Banks consider transactions suspicious if they cannot explain them even after analyzing all available customer data. "The bank's task is to understand the situation and make a balanced decision about the risks, not only for the bank but also for the client," says Anton Razumny, a member of the PrivatBank board for compliance.
He gives a typical example: when hundreds of thousands of hryvnias pass through a teenager's card in a few weeks. This often indicates that the person is being used as a "drop" (a front person for whom accounts or financial transactions are registered to conceal the real beneficiary) – and can result in criminal liability, not just blocking the transfer.
"Most often, attention is drawn to payments that do not correspond to the client's financial profile: a sharp increase in volumes, unusually large amounts, multiple small transfers, or transactions without obvious meaning," explains Maryna Pavlenko, a leading expert in financial monitoring at Globus Bank.
At the same time, actual violations are rare: they usually account for less than 1-3%. Most suspicious signals are technical triggers that the system flags for clarification. In fact, this is a primary filter, after which specialists make the final decision.
How to avoid being audited
Financial monitoring is not about "catching" clients, but about protection. And most issues only arise when data doesn't match real transactions or behavior becomes atypical.
"Be as open as possible to the bank's requests – it's about your security," emphasizes Anton Razumny.
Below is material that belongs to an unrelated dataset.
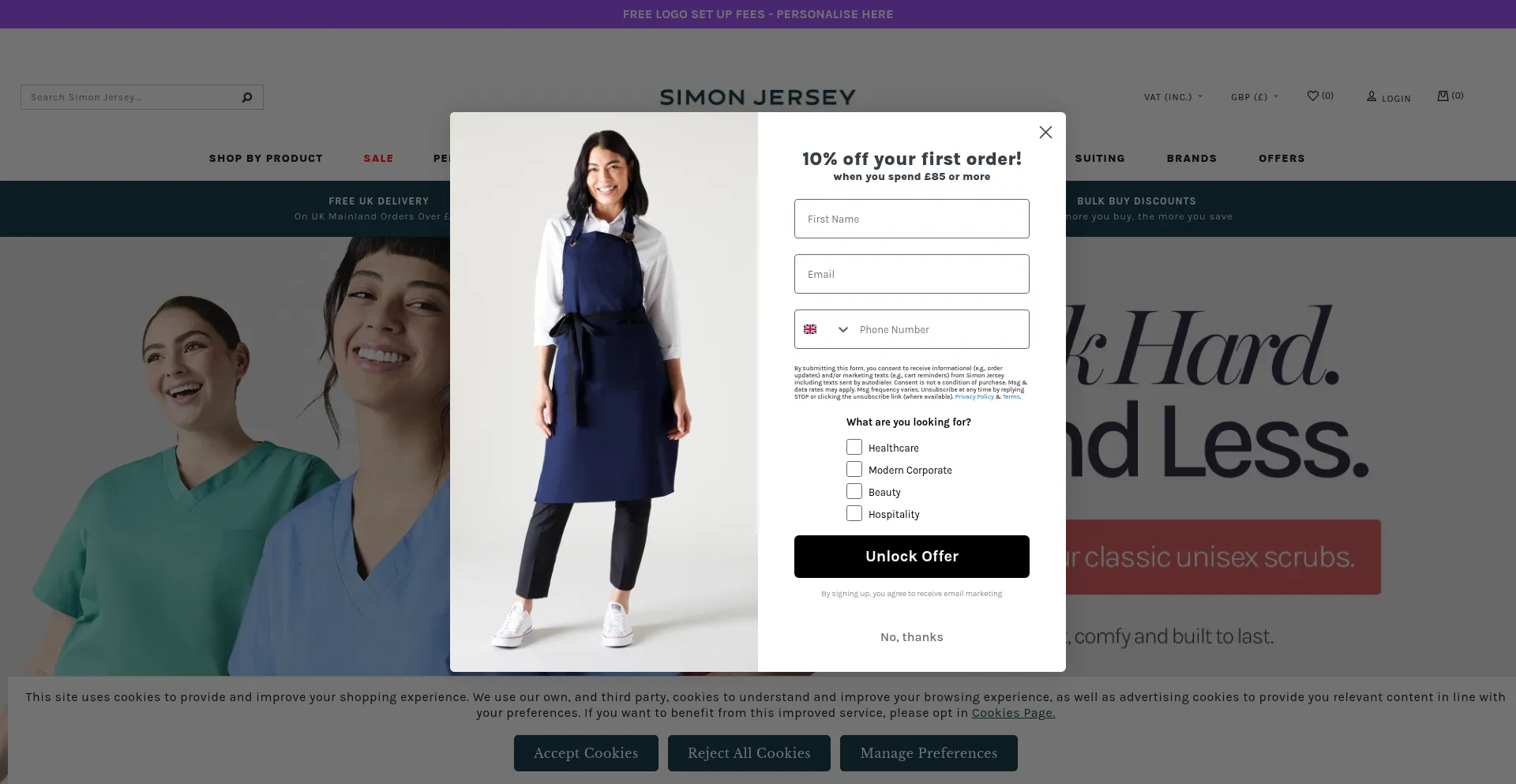Click the Simon Jersey logo
Viewport: 1516px width, 784px height.
click(x=758, y=97)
Data renewal is one of the key requirements. For most clients, this is only needed once every five years, and it can be done in a few minutes on a smartphone. PrivatBank, for example, warns the client about the need to update information 75 days before the deadline.
The second reason for verification is a sharp deviation from the usual financial profile. If a person declares an estimated turnover of UAH 100,000 but conducts transactions worth UAH 500,000, the bank will inquire about the sources of funds. Atypical behavior also triggers a similar response.
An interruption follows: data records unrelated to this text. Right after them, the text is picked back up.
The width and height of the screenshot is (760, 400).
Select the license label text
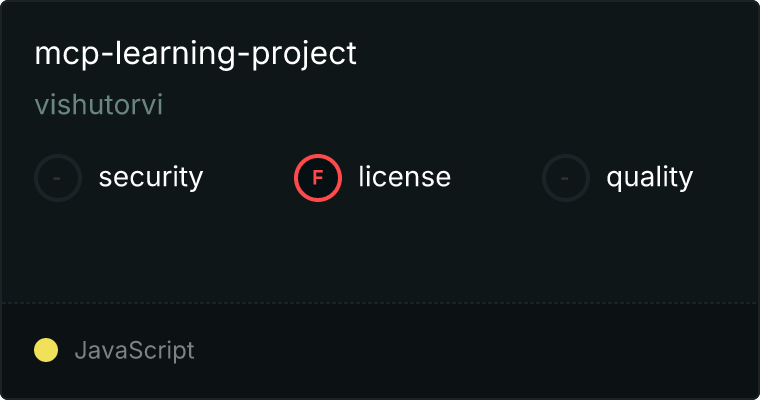404,178
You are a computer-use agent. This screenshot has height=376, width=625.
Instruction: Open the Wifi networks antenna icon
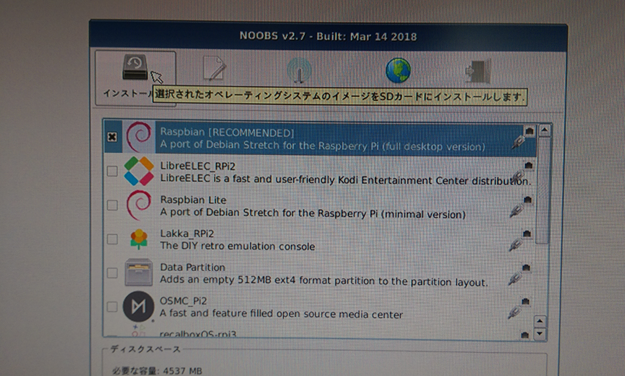[x=299, y=70]
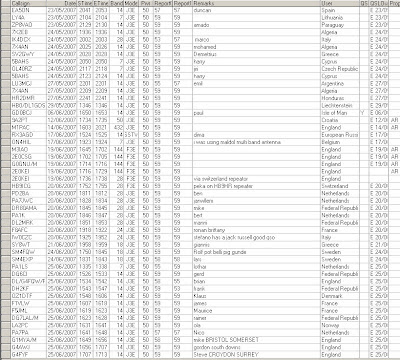Image resolution: width=400 pixels, height=360 pixels.
Task: Sort by the Callsign column header
Action: pyautogui.click(x=28, y=3)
"If more than 80% of transactions are P2P transfers to strangers or mass cash withdrawals, this will require an explanation," says Razumny.
It is advisable to notify the bank in advance about large or unusual payments and to have documents confirming their necessity. Maryna Pavlenko from Globus Bank also advises avoiding dubious counterparties and promptly responding to bank requests – this speeds up verification and removes restrictions without unnecessary delays.
Currently, requests for increasing the limit with the provision of all necessary documents on the sources of funds constitute only 0.35% of the total number of clients. This was stated by Oksana Denysenko, Director of the Financial Monitoring and Currency Supervision Department at Unex Bank.
"Informing the bank in advance about an increase in income, or about planned unusual or large transactions, significantly reduces the likelihood of their temporary suspension," adds Denisenko.